**节选文本**:
--

Linux2.6.32 PCB内tast_struct的简述

2019-07-14 11:09发布

linux下的PCB定义 (centos)

本分类下文章大多整理自《深入分析linux内核源代码》一书。如果想深入了解请下载该书,深入理解。在看此片博文前,如若对操作系统不甚了解的同学,须提前了解相关知识。首先,我们来了解一下什么叫task_struct;Linux中的每个进程由一个task_struct数

一 task_struct 结构描述

1.进程调度信息

调度程序利用这部分信息决定系统中哪个进程最应该运行,并结合进程的状态信息保证系统运转的公平和高效。这一部分信息通常包括进程的类别(普通进程还是实时进程)、进程的优先级等
进程状态:
R running 可运行状态
S sleeping 可中断睡眠状态
D disk sleep 不可中断的休眠状态 常规的方法不能终止(关机重启) 通常会等待I/O的结束
T stoppod
t tracing stop 可追踪状态
X dead
Z zombie 僵尸状态(占资源,代码执行完毕,维护状态等待检查 需要被回收)

--

**所给记录**:
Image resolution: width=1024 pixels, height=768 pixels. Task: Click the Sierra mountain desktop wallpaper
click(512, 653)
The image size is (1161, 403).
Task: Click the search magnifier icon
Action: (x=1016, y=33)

--

**练习题目 1**: 把这些记录逐行排成编号列表，空行不计。
**练习题目 2**: 从关于 task_struct 的文章停下的地方往下续写。
这些记录与关于 task_struct 的文章毫无关系。

**参考答案 1**:
1. Image resolution: width=1024 pixels, height=768 pixels. Task: Click the Sierra mountain desktop wallpaper
2. click(512, 653)
3. The image size is (1161, 403).
4. Task: Click the search magnifier icon
5. Action: (x=1016, y=33)

**参考答案 2**:
(1)可运行状态

处于这种状态的进程,要么正在运行、要么正准备运行。正在运行的进程就是当前进程(由current 宏 所指向的进程),而准备运行的进程只要得到CPU 就可以立即投入运行,CPU 是这些进程唯一等待的系统资源。系统中有一个运行队列(run_queue),用来容纳所有处于可运行状态的进程,调度程序执行时,从中选择一个进程投入运行。当前运行进程一直处于该队列中,也就是说,current总是指向运行队列中的某个元素,只是具体指向谁由调度程序决定。

(2)等待状态

处于该状态的进程正在等待某个事件(Event)或某个资源,它位于系统中的某个等待队列(wait_queue)中。Linux 中处于等待状态的进程分为两种:可中断的等待状态和不可中断的等待状态。处于可中断等待态的进程可以被信号唤醒,如果收到信号,该进程就从等待状态进入可运行状态,并且加入到运行队列中,等待被调度;而处于不可中断等待态的进程是因为硬件环境不能满足而等待,例如等待特定的系统资源,它任何情况下都不能被打断,只能用特定的方式来唤醒它,例如唤醒函数wake_up()等。

(3)暂停状态

此时的进程暂时停止运行来接受某种特殊处理。通常当进程接收到 19)SIGSTOP、SIGTSTP、SIGTTIN 或 SIGTTOU 信号后就处于这种状态。例如,正接受调试的进程就处于这种状态。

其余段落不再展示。